◆ **YOUR INSTRUCTIONS**: Once the line with "This screenshot has width=1288, height=937." is found, repeat exactly that line and every one after it until the data below ends, including the last line.

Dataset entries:

########################################

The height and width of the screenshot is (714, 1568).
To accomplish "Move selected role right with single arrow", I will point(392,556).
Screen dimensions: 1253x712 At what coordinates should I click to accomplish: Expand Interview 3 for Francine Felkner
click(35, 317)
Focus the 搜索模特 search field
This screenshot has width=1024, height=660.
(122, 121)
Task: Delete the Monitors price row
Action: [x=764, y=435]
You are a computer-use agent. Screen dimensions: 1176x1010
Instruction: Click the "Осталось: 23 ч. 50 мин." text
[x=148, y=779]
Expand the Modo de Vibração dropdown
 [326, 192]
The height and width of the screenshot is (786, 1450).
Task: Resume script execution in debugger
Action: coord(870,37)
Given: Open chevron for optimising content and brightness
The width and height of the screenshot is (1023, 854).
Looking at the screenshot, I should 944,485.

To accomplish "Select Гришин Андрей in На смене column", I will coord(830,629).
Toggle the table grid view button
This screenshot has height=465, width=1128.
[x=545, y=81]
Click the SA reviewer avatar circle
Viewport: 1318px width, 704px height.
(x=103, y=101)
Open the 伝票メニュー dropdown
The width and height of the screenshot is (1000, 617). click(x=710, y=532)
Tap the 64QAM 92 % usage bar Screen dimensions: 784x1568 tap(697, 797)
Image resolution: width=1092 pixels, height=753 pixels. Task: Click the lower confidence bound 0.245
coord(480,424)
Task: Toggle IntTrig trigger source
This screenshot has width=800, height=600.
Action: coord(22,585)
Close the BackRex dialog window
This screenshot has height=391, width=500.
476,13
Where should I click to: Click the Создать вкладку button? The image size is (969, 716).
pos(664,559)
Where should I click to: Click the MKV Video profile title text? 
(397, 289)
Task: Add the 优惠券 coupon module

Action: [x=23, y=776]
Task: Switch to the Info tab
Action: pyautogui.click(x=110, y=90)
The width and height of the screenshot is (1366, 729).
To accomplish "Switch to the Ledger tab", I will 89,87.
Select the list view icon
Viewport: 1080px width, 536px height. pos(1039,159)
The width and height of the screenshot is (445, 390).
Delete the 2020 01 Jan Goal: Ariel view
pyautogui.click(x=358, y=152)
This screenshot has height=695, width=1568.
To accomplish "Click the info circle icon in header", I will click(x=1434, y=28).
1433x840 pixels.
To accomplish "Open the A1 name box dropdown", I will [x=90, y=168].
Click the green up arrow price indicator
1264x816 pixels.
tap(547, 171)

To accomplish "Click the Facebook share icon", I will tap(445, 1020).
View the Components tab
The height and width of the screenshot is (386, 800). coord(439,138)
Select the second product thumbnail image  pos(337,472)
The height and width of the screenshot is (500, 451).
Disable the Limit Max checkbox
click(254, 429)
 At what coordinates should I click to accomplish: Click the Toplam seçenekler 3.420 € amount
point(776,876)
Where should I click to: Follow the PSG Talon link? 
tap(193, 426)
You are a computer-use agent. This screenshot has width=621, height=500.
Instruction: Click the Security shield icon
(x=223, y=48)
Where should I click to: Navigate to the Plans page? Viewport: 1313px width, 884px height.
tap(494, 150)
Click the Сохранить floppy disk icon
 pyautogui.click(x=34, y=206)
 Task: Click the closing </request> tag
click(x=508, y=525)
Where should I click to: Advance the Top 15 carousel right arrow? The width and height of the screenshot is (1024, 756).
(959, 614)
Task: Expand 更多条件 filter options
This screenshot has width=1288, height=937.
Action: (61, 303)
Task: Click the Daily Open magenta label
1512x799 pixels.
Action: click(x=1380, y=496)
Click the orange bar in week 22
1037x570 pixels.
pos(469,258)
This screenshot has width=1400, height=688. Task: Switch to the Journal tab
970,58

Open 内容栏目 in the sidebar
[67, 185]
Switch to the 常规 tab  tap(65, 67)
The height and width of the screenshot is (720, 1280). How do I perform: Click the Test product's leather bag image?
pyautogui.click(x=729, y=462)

########################################

◆ **YOUR RESPONSE**:
This screenshot has width=1288, height=937.
Action: (61, 303)
Task: Click the Daily Open magenta label
1512x799 pixels.
Action: click(x=1380, y=496)
Click the orange bar in week 22
1037x570 pixels.
pos(469,258)
This screenshot has width=1400, height=688. Task: Switch to the Journal tab
970,58

Open 内容栏目 in the sidebar
[67, 185]
Switch to the 常规 tab  tap(65, 67)
The height and width of the screenshot is (720, 1280). How do I perform: Click the Test product's leather bag image?
pyautogui.click(x=729, y=462)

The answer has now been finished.